The sleep monitoring system that has been created as part of this proof-of-concept grant is able to achieve unprecedentedly low levels of power consumption, which will effectively have a massive impact on the size and overall usability of a wearable sleep diagnostic system. As a result of its low power consumption, small size, and ease of use, it could be used to alleviate some of the aforementioned problems with the existing sleep monitoring systems. For example, it could be used on its own to collect and analyse sleep EEG signals providing the full patient’s hypnogram and potentially additional sleep diagnostic features (such as spindles and micro arousals). Together with other already existing cardio-respiratory sensors it can also provide additional diagnostic information for respiratory related sleep disorders.
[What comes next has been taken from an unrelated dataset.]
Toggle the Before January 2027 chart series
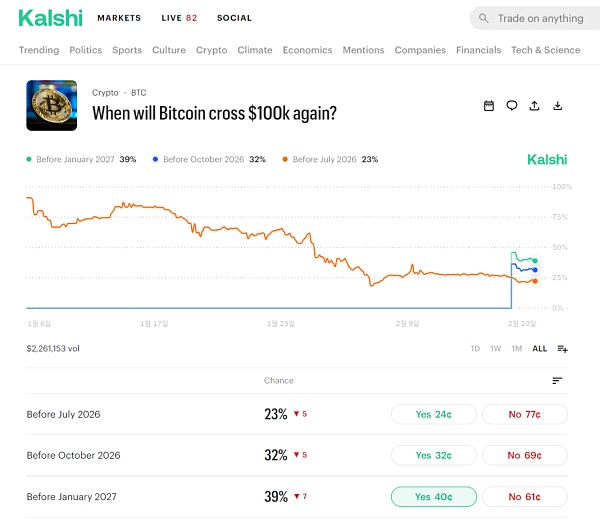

In addition, a number of sleep, neurological, and mental conditions are diagnosed and managed on the basis of qualitative information, since there is no easy way of carrying out human research to try and identify quantitative biomarkers, and animal models are no equivalent enough. This is for example the case of depression (350 million people are affected in the world). Having a truly wearable EEG system will allow for long term brain monitoring and consequently the acquisition of signals that can be used to try to find new biomarkers for those diseases. The latter could potentially be used not just to better understand the condition and its progression but also to improve patients’ management and to carry out research on new treatments. This demonstrates the potential of the system to be used not only as a stand-alone sleep monitoring system for diagnosis but also as an enabling technology for large clinical trials in sleep medicine which would not be possible with the use of traditional PSG systems.